George's flexibility also enables him to be a better off-the-ball defender than Artest was. Where Artest was an intimidating one-on-one defender, George is more willing and able to chase players around screens and away from the ball.

David West

He might not have the quickest feet for a power forward, although they're certainly adequate, but he has great hands for defending. He trains in the off-season by boxing, and one of his favorite hobbies is drumming, so that might help. He deflected the ball from Derrick Rose a couple of times in the Pacers' win over Chicago on Nov. 6, and got a crucial deflection from Deron Williams late in the win at Brooklyn.

He's also the team's best communicator and improviser on defense. Sometimes, for example, he'll trap a ballhandler on the sideline to force a double-team when it's not called for in the scouting report. Or, he'll double-team the ball in the low post, something Burke generally discourages.

“David has a real feel for when to do things during the game,” Burke said. “Sometimes it's out of our scheme, but we have a lot of trust in David.”

West has a feel for personnel, too. Late in the game at Brooklyn, the coaches were going to take Hibbert out and bring in another perimeter defenders to guard against a 3-point shot. “No, no, man, we got this!” West shouted to the coaches. Hibbert stayed in the game, the Nets threw the ball out of bounds, and the Pacers improved their record to 7-0.

“He's the lion heart of everything, a guy you really trust,” Burke said. “I'll ask him, 'How do you want to guard this?' It's great give-and-take and he'll own up to everything he does.”

Although West has the liberty of straying from a team concept at times, he's the closest the Pacers have to a coach on the floor. He communicates with his teammates as much as he does his coaches, and speaks as passionately about defense as Burke does.

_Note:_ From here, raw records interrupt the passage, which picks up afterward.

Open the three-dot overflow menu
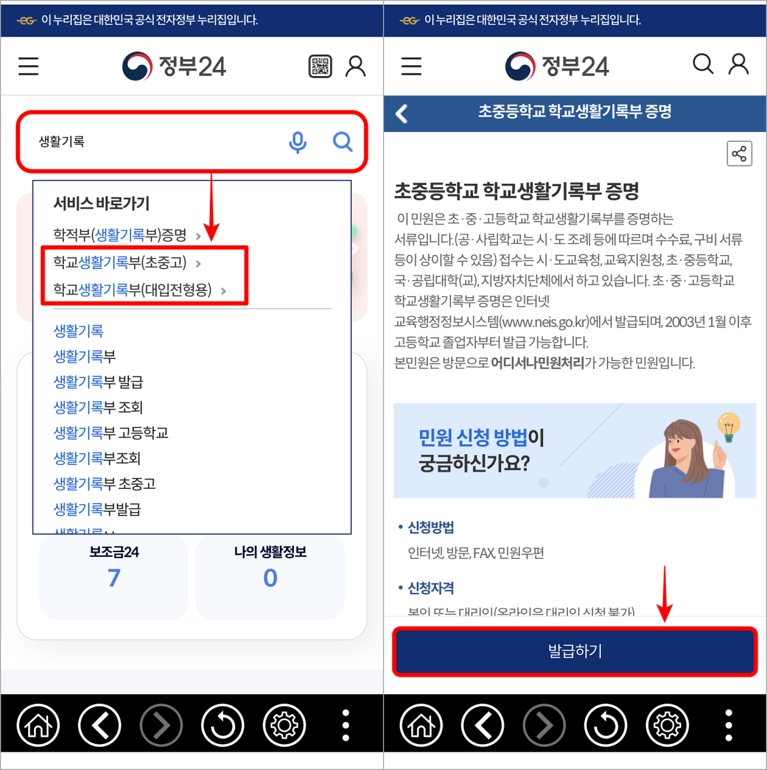 tap(345, 725)
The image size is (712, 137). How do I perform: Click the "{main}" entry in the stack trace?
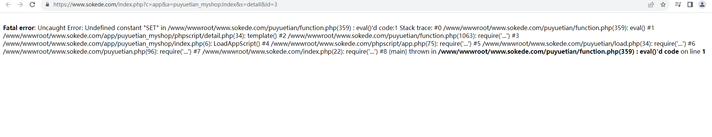pos(398,51)
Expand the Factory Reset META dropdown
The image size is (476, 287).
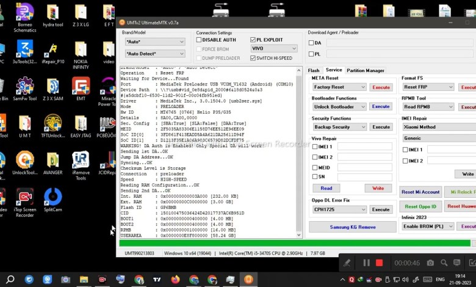click(363, 87)
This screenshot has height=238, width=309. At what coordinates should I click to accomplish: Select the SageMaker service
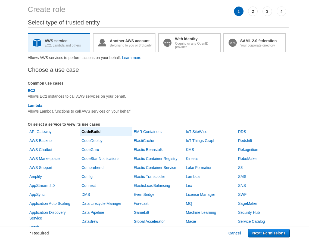(248, 203)
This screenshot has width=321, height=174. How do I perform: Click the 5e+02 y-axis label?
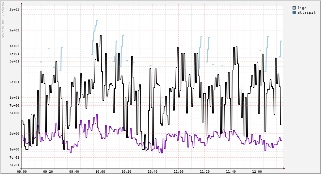[x=14, y=9]
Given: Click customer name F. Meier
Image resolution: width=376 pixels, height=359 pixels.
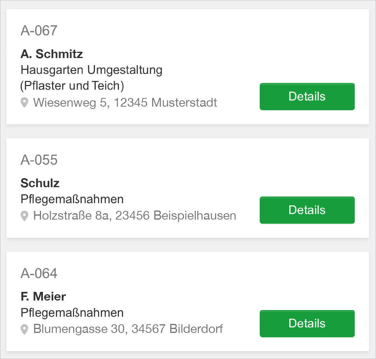Looking at the screenshot, I should 43,297.
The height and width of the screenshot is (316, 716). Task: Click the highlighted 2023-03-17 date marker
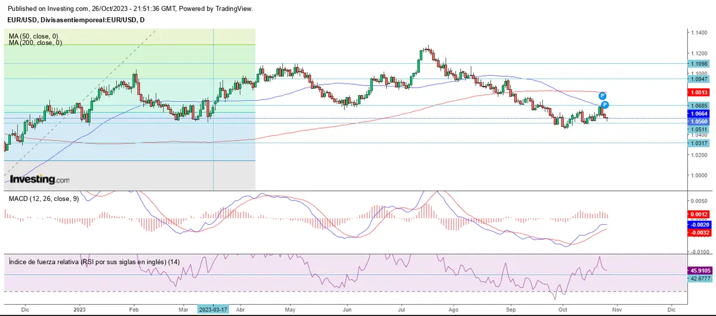point(214,310)
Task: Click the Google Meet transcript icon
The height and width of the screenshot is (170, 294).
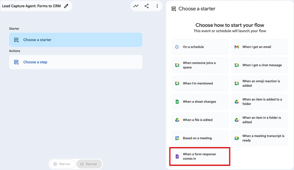Action: [237, 138]
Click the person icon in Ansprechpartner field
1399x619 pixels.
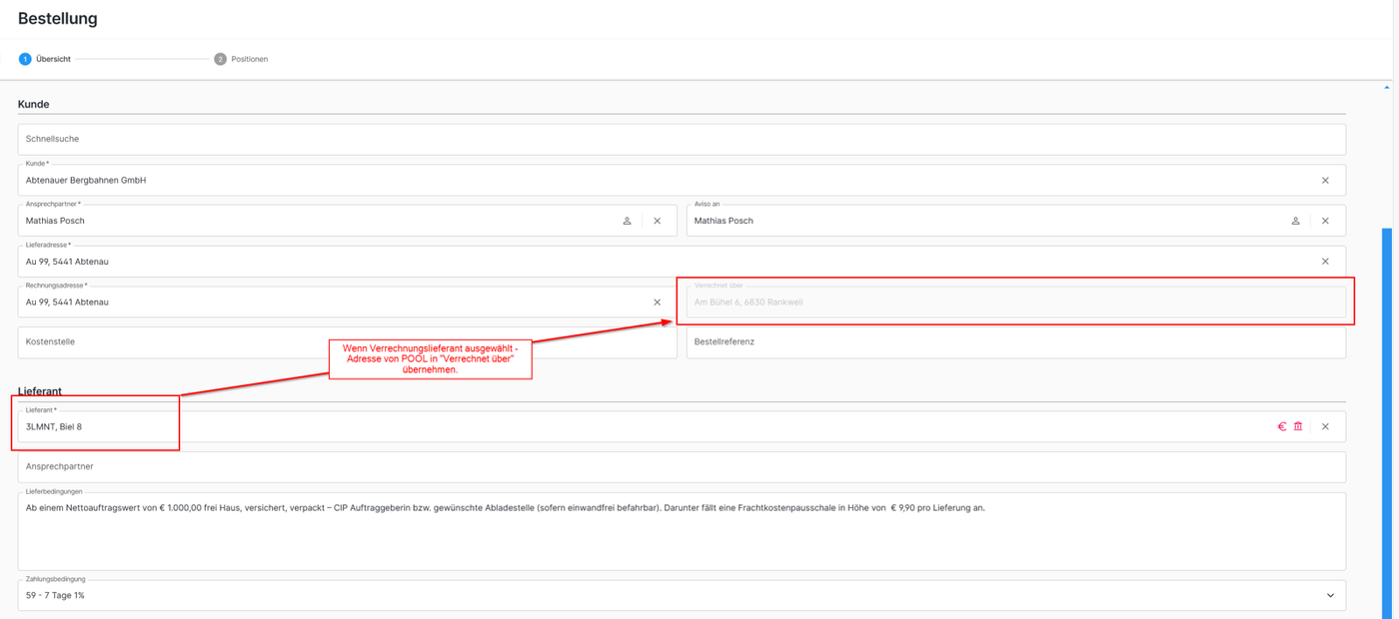627,221
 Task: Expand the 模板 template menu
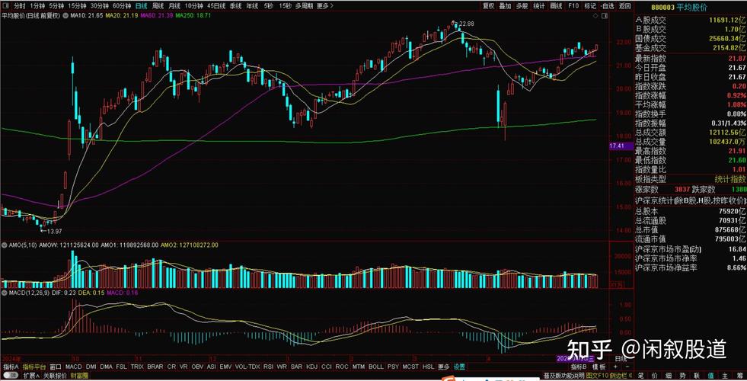599,367
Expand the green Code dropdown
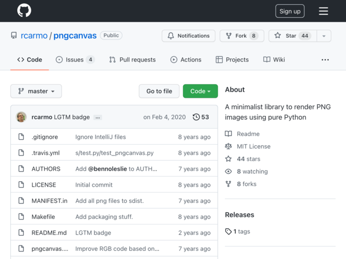Screen dimensions: 346x259 [x=200, y=91]
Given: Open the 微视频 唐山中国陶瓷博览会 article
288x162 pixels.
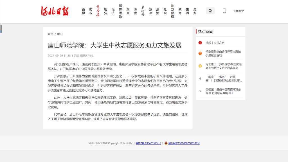Looking at the screenshot, I should [223, 91].
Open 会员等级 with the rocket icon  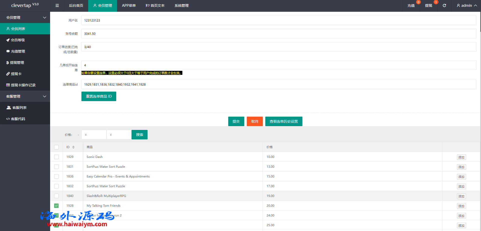click(18, 40)
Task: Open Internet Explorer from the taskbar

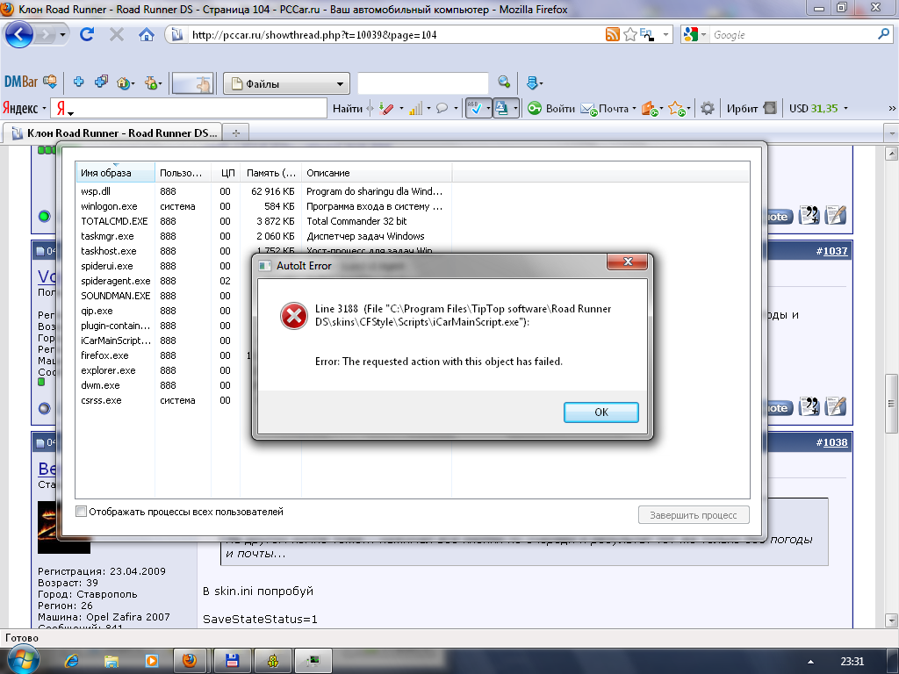Action: pyautogui.click(x=73, y=660)

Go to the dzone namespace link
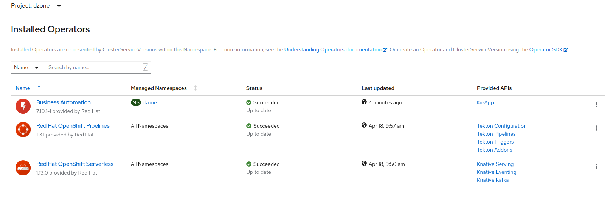coord(150,102)
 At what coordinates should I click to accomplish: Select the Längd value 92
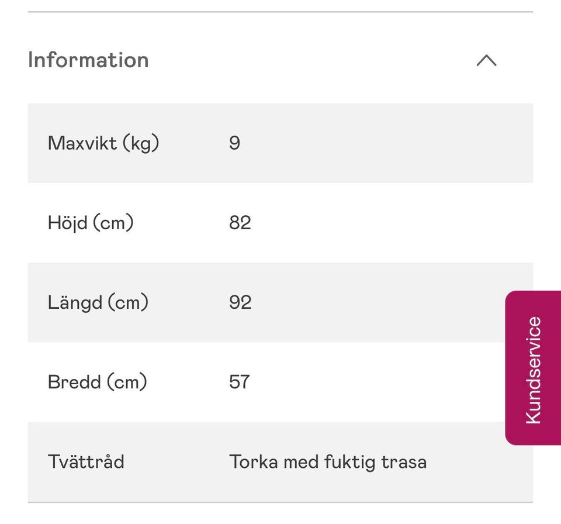point(240,302)
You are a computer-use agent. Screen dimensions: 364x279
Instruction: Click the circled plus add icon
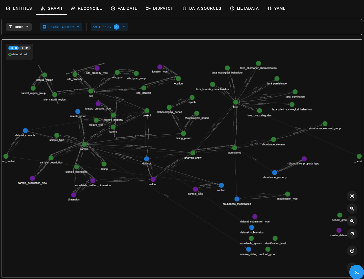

“We're committed to it,” West said, when asked to explain the team's defensive success. “We trust in it even if the other team scores. We put the work in to make it work. Ultimately we have guys who can defend their position and we have great help defenders.

“I talk about this with our group … the other night Rudy Gay got going and I was pissed off because I couldn't get a piece of him, couldn't get over to help. But Paul was saying, 'I've got him.' That's unique about our locker room. We pull for each other. We want to defend one ball, one guy with all five of our guys. We're constantly in communication, starting with our point guard all the way to the rim with Roy.

“If we lean on our defense, it's going to pull us through most nights. If we trust in our defense it's going to put us in a good way at the end of the night.”

Lance Stephenson

Defense wasn't foremost on his mind when he was dominating the playgrounds of Brooklyn, but he's gradually getting on board with the notion. Last season, he constantly talked about “air space” in post-game interviews with the media.

“We took away their air space,” he said after most wins.

“We didn't take away their air space,” he said after most losses.

He still gets lost at times, such as when he gave up those quick 3-pointers to Mayo against Milwaukee, but he's willing. It doesn't hurt that he's often the strongest and fastest player in the game. He got back on defense late in the game against Brooklyn to help make a game-saving defensive play.

The challenge for him, as it is for most young players, is making multiple efforts in a single defensive possession. He not only has to remember to “sink” to help defend in the lane, but also to run back out to get a hand in the face of a perimeter shooter.

“Those are the concepts he's getting dialed in,” Burke said. “For him to get on board with the discipline of our defense has been hard, but that's just a natural thing for a guy like him, who could just go out and create havoc and do what he wanted (with previous teams).

“But he's come a long way. I told him, if we ever get you up to (contesting) every three out of five shots, we're going to be in business.”

George Hill

He played his first three seasons in San Antonio, which consistently has one of the league's better defenses. That was a great training ground.

“Coach Pop was a defensive-minded coach,” Hill said. “That's how you got on the floor for him. Defense is something you have to want to do.”

Hill has average height for an NBA point guard at 6-foot-2, but has unusually long arms. He also has expertise that often goes unnoticed to most observers.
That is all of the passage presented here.